Qu’est-ce que la sécurité a posteriori ?
La sécurité a posteriori consiste à développer d’abord un système fonctionnel, puis à y ajouter des mesures de sécurité ensuite.
Manifestations courantes :
- Ajout d’un pare-feu applicatif (WAF) devant une application vulnérable
- Chiffrement ajouté après que les données circulent déjà en clair
- Audit de sécurité réalisé juste avant la mise en production
- Correctifs appliqués après découverte d’une faille
- Durcissement d’un serveur déjà en production
Cette approche traite les symptômes plutôt que les causes. Elle crée des couches de protection qui compensent des faiblesses structurelles.
Comparaison des deux approches
| Aspect | Sécurité by design | Sécurité a posteriori |
|---|---|---|
| Moment d’intervention | Conception, architecture | Développement tardif, production |
| Coût de correction | Faible (décision de conception) | Élevé (refactoring, patches) |
| Efficacité | Traite les causes | Traite les symptômes |
| Couverture | Systémique | Ponctuelle |
| Maintenabilité | Architecture cohérente | Couches superposées |
| Dette technique | Minimale | Accumulation |
Le coût de la correction selon le moment
Plus une faille est découverte tard, plus elle coûte cher à corriger :
| Phase | Coût relatif de correction |
|---|---|
| Conception | 1x |
| Développement | 5x |
| Tests | 10x |
| Production | 30x |
| Après incident | 100x+ |
Une décision d’architecture prise en 5 minutes peut nécessiter des semaines de refactoring si elle doit être corrigée en production.
Exemples concrets
Authentification
By design : L’architecture prévoit dès le départ un service d’authentification centralisé. Toutes les applications l’utilisent. Les tokens sont signés, les sessions gérées uniformément. Ajouter du MFA impacte un seul composant.

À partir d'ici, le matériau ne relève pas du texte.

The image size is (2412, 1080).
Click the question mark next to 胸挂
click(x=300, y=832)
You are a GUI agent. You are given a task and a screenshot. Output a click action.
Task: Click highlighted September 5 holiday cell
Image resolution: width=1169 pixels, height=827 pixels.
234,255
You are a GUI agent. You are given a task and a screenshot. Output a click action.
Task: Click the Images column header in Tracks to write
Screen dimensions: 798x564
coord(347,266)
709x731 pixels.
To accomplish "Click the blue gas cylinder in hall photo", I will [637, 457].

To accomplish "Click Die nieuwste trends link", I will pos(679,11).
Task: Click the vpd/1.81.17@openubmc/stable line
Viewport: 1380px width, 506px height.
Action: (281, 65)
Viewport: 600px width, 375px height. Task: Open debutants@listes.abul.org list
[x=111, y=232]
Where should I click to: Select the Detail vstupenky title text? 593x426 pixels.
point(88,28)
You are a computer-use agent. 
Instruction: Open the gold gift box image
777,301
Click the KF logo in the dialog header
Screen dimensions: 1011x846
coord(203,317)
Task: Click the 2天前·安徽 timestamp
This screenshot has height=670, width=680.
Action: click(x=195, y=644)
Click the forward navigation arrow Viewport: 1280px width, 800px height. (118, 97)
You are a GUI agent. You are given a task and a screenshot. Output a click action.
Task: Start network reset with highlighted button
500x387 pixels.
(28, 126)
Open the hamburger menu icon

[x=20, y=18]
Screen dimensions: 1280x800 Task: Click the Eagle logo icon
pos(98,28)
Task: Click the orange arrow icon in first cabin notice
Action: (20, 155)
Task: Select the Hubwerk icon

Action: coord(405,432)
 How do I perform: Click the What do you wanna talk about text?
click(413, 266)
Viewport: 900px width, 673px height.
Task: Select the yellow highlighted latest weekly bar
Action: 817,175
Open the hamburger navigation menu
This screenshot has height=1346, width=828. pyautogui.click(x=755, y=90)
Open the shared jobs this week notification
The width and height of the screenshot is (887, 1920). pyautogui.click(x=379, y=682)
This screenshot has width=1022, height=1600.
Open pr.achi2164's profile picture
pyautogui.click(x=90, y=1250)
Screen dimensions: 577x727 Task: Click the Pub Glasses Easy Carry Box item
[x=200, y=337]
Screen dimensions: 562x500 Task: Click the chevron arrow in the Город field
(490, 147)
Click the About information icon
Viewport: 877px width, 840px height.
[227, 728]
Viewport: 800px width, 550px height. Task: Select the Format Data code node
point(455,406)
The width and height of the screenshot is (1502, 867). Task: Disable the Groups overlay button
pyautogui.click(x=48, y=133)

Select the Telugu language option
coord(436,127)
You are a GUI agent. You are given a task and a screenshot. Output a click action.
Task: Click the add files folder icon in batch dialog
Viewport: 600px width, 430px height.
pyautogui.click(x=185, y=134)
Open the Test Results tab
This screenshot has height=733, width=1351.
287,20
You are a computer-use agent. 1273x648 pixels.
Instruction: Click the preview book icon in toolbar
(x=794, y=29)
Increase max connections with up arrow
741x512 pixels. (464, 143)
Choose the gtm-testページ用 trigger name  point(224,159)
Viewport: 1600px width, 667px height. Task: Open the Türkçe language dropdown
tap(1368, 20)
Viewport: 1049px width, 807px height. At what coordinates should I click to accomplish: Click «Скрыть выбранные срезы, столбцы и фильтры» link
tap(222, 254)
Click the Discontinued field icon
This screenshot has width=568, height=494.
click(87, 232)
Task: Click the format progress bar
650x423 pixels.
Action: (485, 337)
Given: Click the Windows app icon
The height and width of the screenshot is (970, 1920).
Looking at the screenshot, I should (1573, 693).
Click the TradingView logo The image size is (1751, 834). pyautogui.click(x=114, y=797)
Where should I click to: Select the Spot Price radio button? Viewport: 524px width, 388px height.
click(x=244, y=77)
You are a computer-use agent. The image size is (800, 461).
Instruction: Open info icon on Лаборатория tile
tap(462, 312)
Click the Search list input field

A posteriori : Chaque application gère sa propre authentification. Certaines stockent les mots de passe en MD5, d’autres en bcrypt, d’autres en clair. Ajouter du MFA nécessite de modifier chaque application. Certaines ne peuvent pas être modifiées (legacy). On ajoute un proxy d’authentification devant, créant une architecture incohérente.
Gestion des secrets
By design : Les secrets (clés API, mots de passe) ne sont jamais dans le code source. L’architecture prévoit un gestionnaire de secrets dès le départ. Les applications savent où chercher leurs credentials.
A posteriori : Les secrets sont dans le code, les fichiers de configuration, les variables d’environnement, parfois en clair dans les logs. On ajoute un gestionnaire de secrets, mais migrer les applications existantes prend des mois. Pendant ce temps, les anciens secrets restent exposés.
Journalisation
By design : Un format de log structuré est défini dès le départ. Chaque événement pertinent pour la sécurité est tracé avec les informations nécessaires (qui, quoi, quand, depuis où). Les logs sont centralisés et indexables.
A posteriori : Chaque composant log dans son format. Certains en texte, d’autres en JSON, d’autres pas du tout. Après un incident, on découvre qu’il manque des informations critiques. On ajoute des logs, mais l’historique est perdu.
Scénario 1 : L’application legacy
Une entreprise exploite une application métier développée il y a 10 ans. À l’époque, la sécurité n’était pas une priorité. L’application :
- Utilise des requêtes SQL construites par concaténation (injection SQL)
- Stocke les mots de passe en MD5 sans sel
- Expose une API sans authentification sur le réseau interne
- Tourne avec un compte administrateur système
L’équipe sécurité demande une remédiation. Options :
Option A — Correction a posteriori :
- Ajouter un WAF devant l’application (coût : 2 semaines)
- Forcer le renouvellement des mots de passe (coût : 1 semaine)
- Ajouter une authentification au niveau du reverse proxy (coût : 1 semaine)
- Créer un compte de service dédié (coût : 3 jours)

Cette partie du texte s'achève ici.